**Problem**
Only the number is needed: how many lines in the entries below contain the string "Open"?

**Information supplied**
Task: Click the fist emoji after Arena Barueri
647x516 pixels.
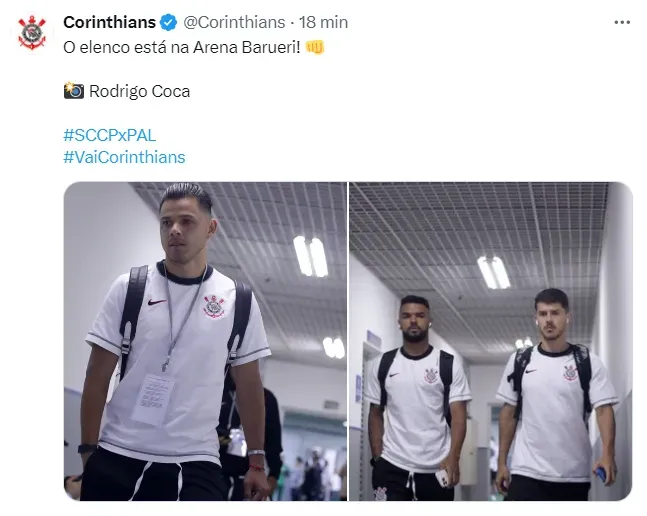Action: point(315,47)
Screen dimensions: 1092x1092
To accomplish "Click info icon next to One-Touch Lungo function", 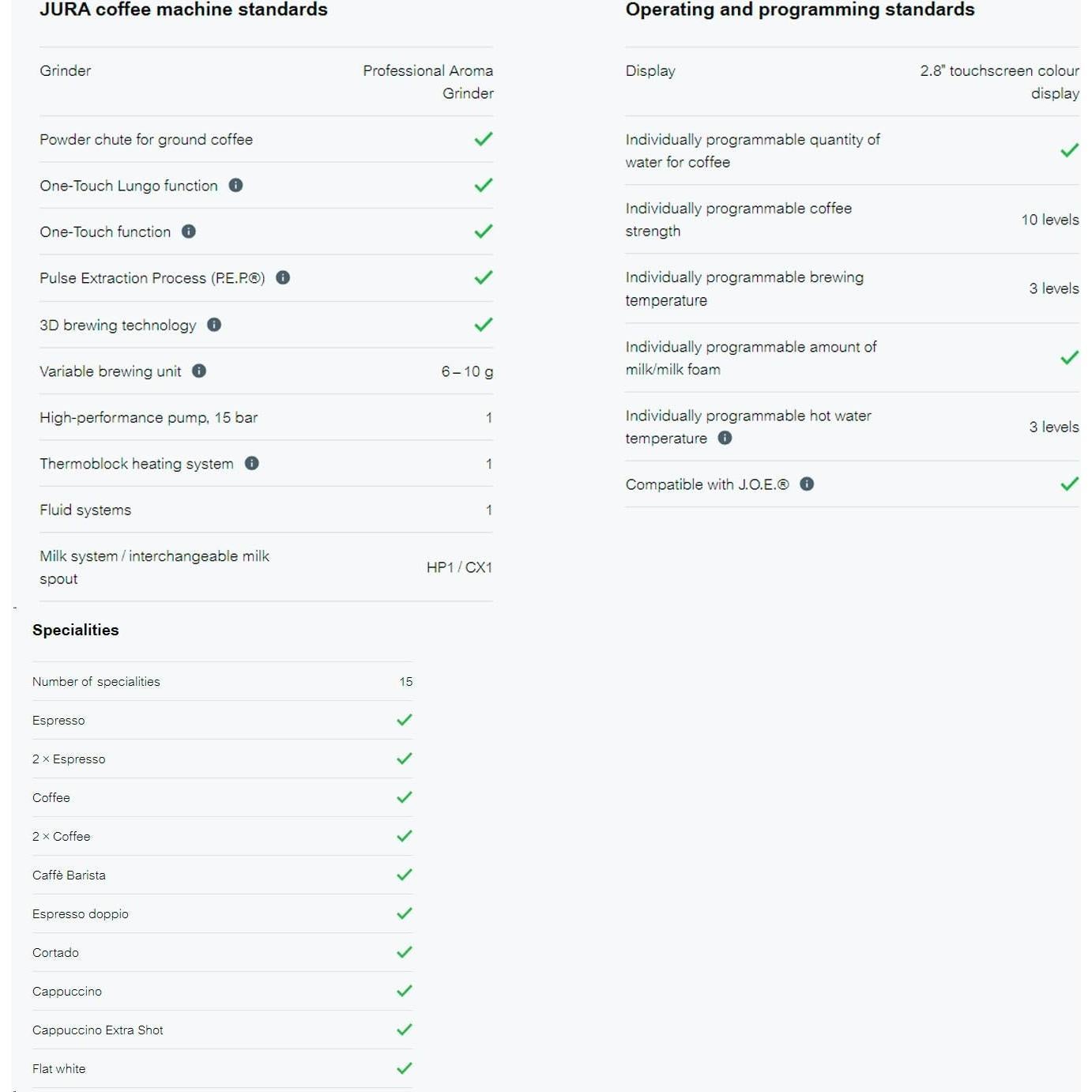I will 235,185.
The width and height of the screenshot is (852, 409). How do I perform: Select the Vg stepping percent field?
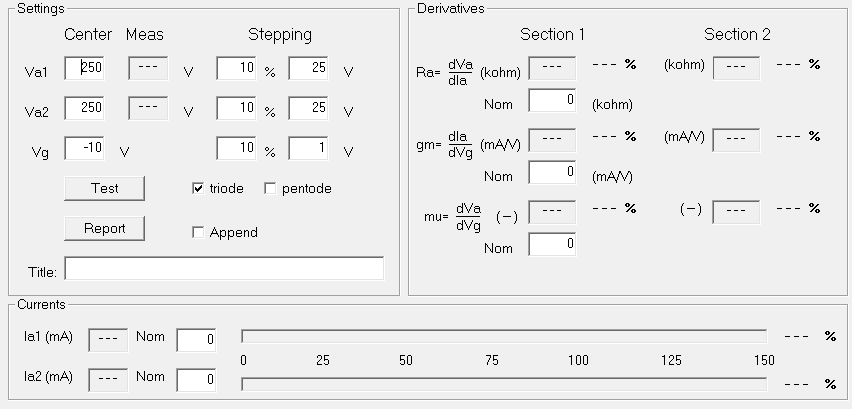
--
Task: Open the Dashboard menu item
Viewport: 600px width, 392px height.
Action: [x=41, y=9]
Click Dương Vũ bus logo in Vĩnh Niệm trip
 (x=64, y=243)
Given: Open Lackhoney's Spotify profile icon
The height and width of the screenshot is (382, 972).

**Exercise result**
2